が風間サチコさん、右がキュレータの藪前知子さん(東京都現代美術館 学芸員)

 バックの壁面に《バベル》右側と、その下絵 左側


 

 

この展示の企画意図や、作品構想などは、 風間サチコさん、藪前知子さんのメッセージに詳しいので、チラシからスキャンして載せました。 ↓




戦前に作られた、東京の臨海都市構想 ”紀元2600年記念日本万国博覧会会場図” を説明する風間サチコさん。

 


 雑誌Newtonの、臨海副都心構想の記事を説明する風間サチコさん。  古い資料などいろいろ持っているんですね。

 

 


 

 

余談ですが、キュレータの藪前知子さんの胸のブローチには、”丙”の文字が!

風間サチコさんの黒い服は、いつものとおりですが、キュレータの藪前知子さんも、黒で合わせ、ブローチデザインも

ディスリンピックに関連させて、”丙”のイニシャルを使うなど、気を使ってますね。

ちなみに、藪前さんは、「山口小夜子 未来を着る人」展(2015年)のキュレータでもありました。
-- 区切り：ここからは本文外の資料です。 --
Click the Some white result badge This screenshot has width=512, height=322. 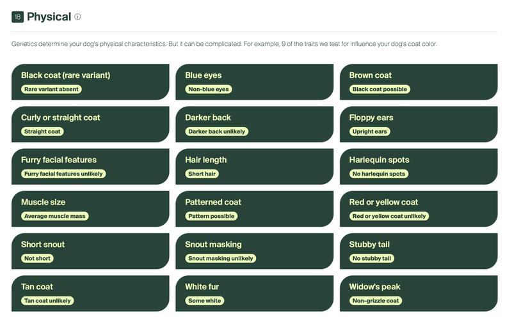[x=205, y=301]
また、トーク中に、藪前さんが”近代の超克”という言葉を使ったのですが、風間さんは、近代の彫刻と受け取り、、暫く

やり取りがありました。 藪前さんが気がつき、説明していましたが、思想や芸術関係の言葉は、ときどき高尚な漢字語

が出てきて、わかりずらいところがありますね。




作品を観ていきましょう。

《バベル》 2019 和紙、油性インク 130×181


↓下絵。 このマンション群は、風間サチコさんが23年前の新聞の折込チラシを切り抜いてコラージュしたもの。
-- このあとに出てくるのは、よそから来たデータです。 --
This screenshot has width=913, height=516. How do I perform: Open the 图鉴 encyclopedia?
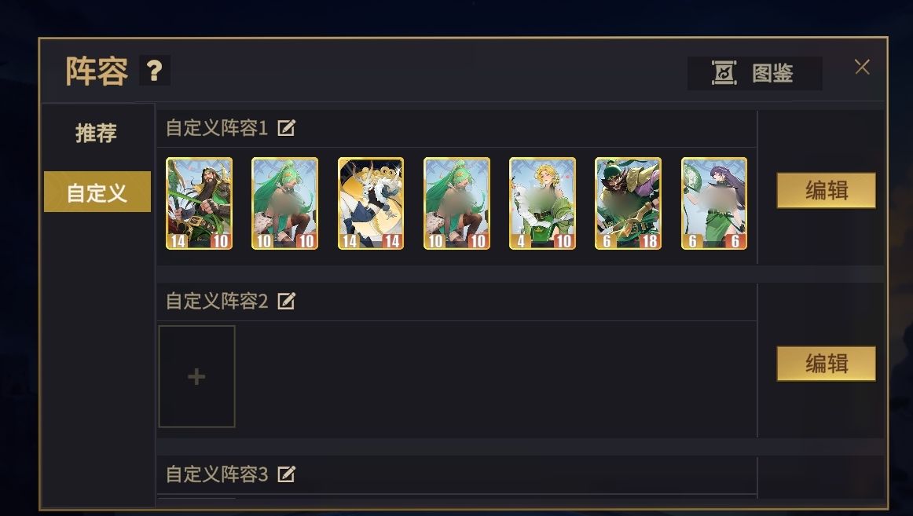coord(754,73)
当時、制作するには手がかかりすぎると思って、制作しなかったが、今回のテーマをもらい、制作したとのこと。

当時の判断は正しくて、マンションのタイル一つ一つ彫るのは、とても大変だったようだ。




小品群です。

左上 :《脱腸構築》2015 AP:リノカット:和紙、油性インク                                                          右:《バベル(ロゴ)2019 AP:リノカット:和紙、油性インク
左下:《ディスりんピック》2015 AP:リノカット:和紙、油性インク




《点景H.L(新宿中央公園》2008 和紙、墨汁

平成のバブル崩壊後、ホームレスが寝起きするようになった新宿中央公園。(現在はいない模様)
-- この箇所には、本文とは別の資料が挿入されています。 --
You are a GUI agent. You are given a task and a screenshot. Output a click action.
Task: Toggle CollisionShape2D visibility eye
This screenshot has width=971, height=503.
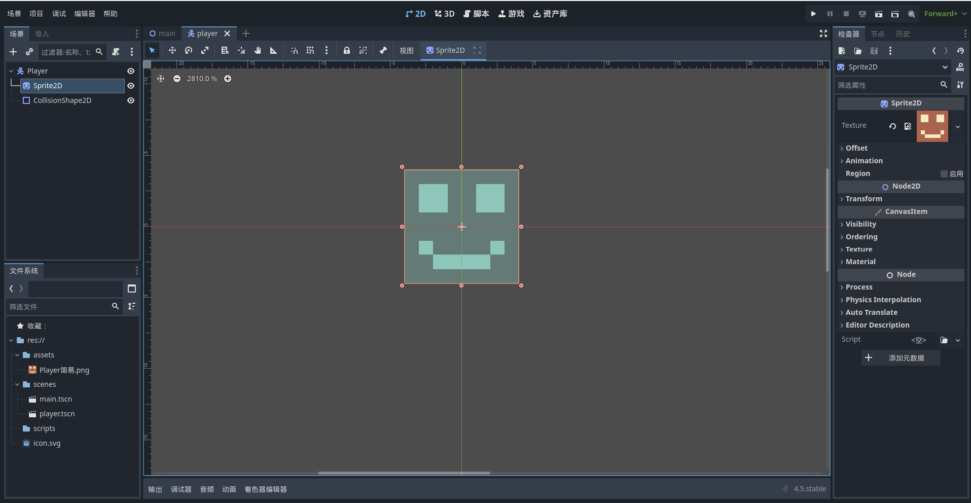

都庁ビル、カラス、高射砲?枯れ木の枝が不穏な雰囲気を醸している。 でも、カラスの表情がかわいい。



《ディスリンピック2680》も展示されていましたが、柱が邪魔して全景は撮れませんでした。

 



《ディスリンピック2680》の中央部分、作家本人の解説を引用。

”規則正しい肉体鍛錬により、国家の未来を担う「母性の保護」に勤しむことを誓う巨大モニュメント『ディスリンポス山』には
煉獄のごとき(変な体操の)修行によって心身をステージアップさせ、山頂の地上の楽園=民族の花園を目指す少女たちの彫刻
が見える。民族の花園には国際優生学学会、ユージェニクスのシンボルツリーがそびえ立ち、民族浄化と国民の健全を祝福している。

 



縁起絵巻ふうの 《青丹記》2019 青焼きコピー用紙 各25.7×36.4

解説は、風間サチコさんのブログ「窓外の黒化粧」をどうぞ


参考までに、フジTV本社ビルの画像です。

フジテレビ 入社式 僕らの音楽 SMAP ゆず E-girls 谷村新司 さだまさしに関連した画像-01

 

トークの中で、風間サチコさんが、第1回TCAA賞を受賞したことが披露されたので、簡単に紹介。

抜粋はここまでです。